----- Texte extrait -----

L’historiette des jumeaux de Langevin illustre parfaitement la nature du temps propre. À l’âge commun de 18 ans, les deux jumeaux se séparent : l’un reste sur Terre tandis que l’autre entreprend un voyage interstellaire. Lorsque le jumeau voyageur revient, il fête ses retrouvailles avec son frère. Ce dernier a 50 ans, alors que le voyageur n’a que 30 ans. Les deux jumeaux ont vécu deux histoires différentes ; ils ont éprouvé, ressenti, mesuré… des durées propres différentes. Précisons qu’il n’y a aucune ambiguïté : c’est dans tous les sens du terme que les deux jumeaux ont l’un 30 ans, l’autre 50 ans. L’un a vraiment vécu 32 ans, l’autre 12 ans : qu’il mesure ses années (propres) à sa montre, aux battements de son cœur, ou en définissant une horloge par la durée (propre) qu’il lui faut pour lire un livre, ou pour un exercice de calcul mental…

 

Le jumeau sédentaire n’a pas bougé (ou très peu) : sa ligne d’univers est une droite (en RR) ou une géodésique (en RG). Ce n’est pas le cas pour l’autre jumeau qui, pour partir puis pour faire demi-tour, a subi la poussée des moteurs de sa fusée : il a décrit une courbe compliquée dans l’espace-temps. Que l’on traite le problème du point de vue de la RR ou de la RG, le résultat est le même : les deux jumeaux ont bien vécu des durées différentes.

----- Extraits d'enregistrements -----

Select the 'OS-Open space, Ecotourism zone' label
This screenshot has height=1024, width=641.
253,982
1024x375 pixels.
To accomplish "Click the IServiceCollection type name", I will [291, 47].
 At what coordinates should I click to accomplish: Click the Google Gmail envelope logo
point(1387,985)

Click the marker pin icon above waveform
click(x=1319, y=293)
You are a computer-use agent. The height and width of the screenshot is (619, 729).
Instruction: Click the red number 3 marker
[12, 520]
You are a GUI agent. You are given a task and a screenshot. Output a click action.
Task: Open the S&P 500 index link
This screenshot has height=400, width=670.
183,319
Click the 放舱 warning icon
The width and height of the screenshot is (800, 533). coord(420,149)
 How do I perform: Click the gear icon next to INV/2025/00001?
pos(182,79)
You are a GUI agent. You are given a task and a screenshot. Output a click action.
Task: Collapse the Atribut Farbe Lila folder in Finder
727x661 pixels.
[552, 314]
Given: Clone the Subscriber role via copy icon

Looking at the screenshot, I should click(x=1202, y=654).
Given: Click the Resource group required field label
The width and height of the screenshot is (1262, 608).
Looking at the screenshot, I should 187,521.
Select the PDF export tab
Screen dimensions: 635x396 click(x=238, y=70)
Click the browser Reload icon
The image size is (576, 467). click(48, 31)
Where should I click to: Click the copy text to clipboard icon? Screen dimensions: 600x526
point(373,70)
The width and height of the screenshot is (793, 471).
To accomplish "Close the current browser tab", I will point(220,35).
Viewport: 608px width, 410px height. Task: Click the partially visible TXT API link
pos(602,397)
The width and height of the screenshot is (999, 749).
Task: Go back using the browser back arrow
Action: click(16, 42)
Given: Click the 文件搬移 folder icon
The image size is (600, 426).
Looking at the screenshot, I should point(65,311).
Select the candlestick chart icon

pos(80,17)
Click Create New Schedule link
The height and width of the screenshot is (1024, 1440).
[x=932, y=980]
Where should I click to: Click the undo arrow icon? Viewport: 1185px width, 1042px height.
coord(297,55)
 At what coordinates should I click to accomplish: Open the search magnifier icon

-----

Dans le texte sur les jumeaux de Langevin, résumez sous forme de liste le paragraphe qui commence par « Le jumeau sédentaire n’a pas bougé », en gardant ses faits principaux.

- Le jumeau sédentaire n’a pas bougé, ou très peu. Sa ligne d’univers est une droite en RR ou une géodésique en RG.
- L’autre jumeau a subi la poussée des moteurs de sa fusée pour partir puis pour faire demi-tour. Il a décrit une courbe compliquée dans l’espace-temps.
- En RR comme en RG, le résultat est le même : les deux jumeaux ont vécu des durées différentes.